***** POTONGAN TEKS *****

JAMBINTIKA.COM, KERINCI - Pembangunan TPST yang berlokasi KM 14 Kerinci - Tapan telah mendapatkan penolakan oleh masyarakat 4 desa Belui sejak April 2016 lalu.
Salah seorang pemuda Desa Belui, Afyantori mengungkapkan, jika tanah yang berlokasi di KM 14 tersebut merupakan tanah Ulayat Adat 3 Luhah Belui. "Dahulunya tanah tersebut hanyalah bersifat hak pakai bukanlah merupakan hak milik," kata dia.
Mulai dari awal transaksi pembelian tanah, lanjutnya, Pemkot Sungai Penuh sudah tidak transparan. 'Karena proses transaksi tersebut dilakukan melalui salah satu oknum masyarakat yang mengklaim tanah tersebut merupakan milik pribadi," ujarnya.
Dia membeberkan, selanjutnya, ditahun yang sama Pemkot Sungai Penuh juga telah pernah membuang sampah di KM 14 tanpa adanya legalitas izin Amdal. Yang mana pembuangan sampah dilokasi TPST KM 14 pada tahun 2016 tersebut tidak sesuai asas dan tujuan yang secara jelas tertera pada pasal 3 dan 4 UU 18 tahun 2008 tentang pengelolaan sampah.

***** CATATAN YANG DITAMPILKAN *****

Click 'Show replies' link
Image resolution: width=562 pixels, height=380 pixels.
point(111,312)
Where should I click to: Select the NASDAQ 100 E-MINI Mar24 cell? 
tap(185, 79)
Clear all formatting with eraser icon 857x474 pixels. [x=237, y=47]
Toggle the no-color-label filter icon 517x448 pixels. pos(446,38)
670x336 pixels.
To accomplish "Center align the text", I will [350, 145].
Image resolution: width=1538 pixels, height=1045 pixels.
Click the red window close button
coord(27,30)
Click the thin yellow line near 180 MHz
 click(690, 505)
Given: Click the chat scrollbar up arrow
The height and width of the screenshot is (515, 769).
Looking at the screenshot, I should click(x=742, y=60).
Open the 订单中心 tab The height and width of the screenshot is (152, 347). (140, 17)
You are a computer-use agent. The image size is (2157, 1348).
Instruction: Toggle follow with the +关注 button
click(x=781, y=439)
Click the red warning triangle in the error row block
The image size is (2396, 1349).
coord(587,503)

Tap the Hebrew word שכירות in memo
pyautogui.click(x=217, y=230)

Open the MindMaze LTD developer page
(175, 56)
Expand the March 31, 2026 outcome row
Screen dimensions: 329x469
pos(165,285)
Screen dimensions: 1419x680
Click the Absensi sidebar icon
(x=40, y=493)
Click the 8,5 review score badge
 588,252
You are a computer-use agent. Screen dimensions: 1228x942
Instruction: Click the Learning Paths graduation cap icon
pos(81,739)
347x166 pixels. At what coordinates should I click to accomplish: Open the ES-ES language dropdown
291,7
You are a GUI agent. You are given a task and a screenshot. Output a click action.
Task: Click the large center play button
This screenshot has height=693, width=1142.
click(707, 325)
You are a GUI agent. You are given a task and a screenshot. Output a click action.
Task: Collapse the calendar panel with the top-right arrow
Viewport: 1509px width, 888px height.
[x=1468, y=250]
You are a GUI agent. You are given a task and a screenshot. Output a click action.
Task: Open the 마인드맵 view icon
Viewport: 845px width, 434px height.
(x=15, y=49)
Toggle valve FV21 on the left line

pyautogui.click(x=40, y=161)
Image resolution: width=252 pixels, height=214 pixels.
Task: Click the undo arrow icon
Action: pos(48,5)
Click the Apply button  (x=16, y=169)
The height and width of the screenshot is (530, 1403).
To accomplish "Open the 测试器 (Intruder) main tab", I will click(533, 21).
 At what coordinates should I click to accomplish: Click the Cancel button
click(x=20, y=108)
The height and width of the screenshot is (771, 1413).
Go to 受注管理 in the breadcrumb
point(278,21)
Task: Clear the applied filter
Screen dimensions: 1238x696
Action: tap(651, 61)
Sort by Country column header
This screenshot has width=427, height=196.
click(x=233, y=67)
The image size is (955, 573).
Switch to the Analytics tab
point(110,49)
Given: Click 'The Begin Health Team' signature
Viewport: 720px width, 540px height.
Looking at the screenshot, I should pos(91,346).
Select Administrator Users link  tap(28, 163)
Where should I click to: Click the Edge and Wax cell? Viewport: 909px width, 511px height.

*****

## TUGAS YANG DIBERIKAN
Ketik ulang dengan tepat bagian teks tentang penolakan TPST KM 14, mulai dari "Salah seorang pemuda" sampai dengan "tentang pengelolaan sampah.", termasuk kata-kata terakhir tersebut.

## PENYELESAIAN LATIHAN INI
Salah seorang pemuda Desa Belui, Afyantori mengungkapkan, jika tanah yang berlokasi di KM 14 tersebut merupakan tanah Ulayat Adat 3 Luhah Belui. "Dahulunya tanah tersebut hanyalah bersifat hak pakai bukanlah merupakan hak milik," kata dia.
Mulai dari awal transaksi pembelian tanah, lanjutnya, Pemkot Sungai Penuh sudah tidak transparan. 'Karena proses transaksi tersebut dilakukan melalui salah satu oknum masyarakat yang mengklaim tanah tersebut merupakan milik pribadi," ujarnya.
Dia membeberkan, selanjutnya, ditahun yang sama Pemkot Sungai Penuh juga telah pernah membuang sampah di KM 14 tanpa adanya legalitas izin Amdal. Yang mana pembuangan sampah dilokasi TPST KM 14 pada tahun 2016 tersebut tidak sesuai asas dan tujuan yang secara jelas tertera pada pasal 3 dan 4 UU 18 tahun 2008 tentang pengelolaan sampah.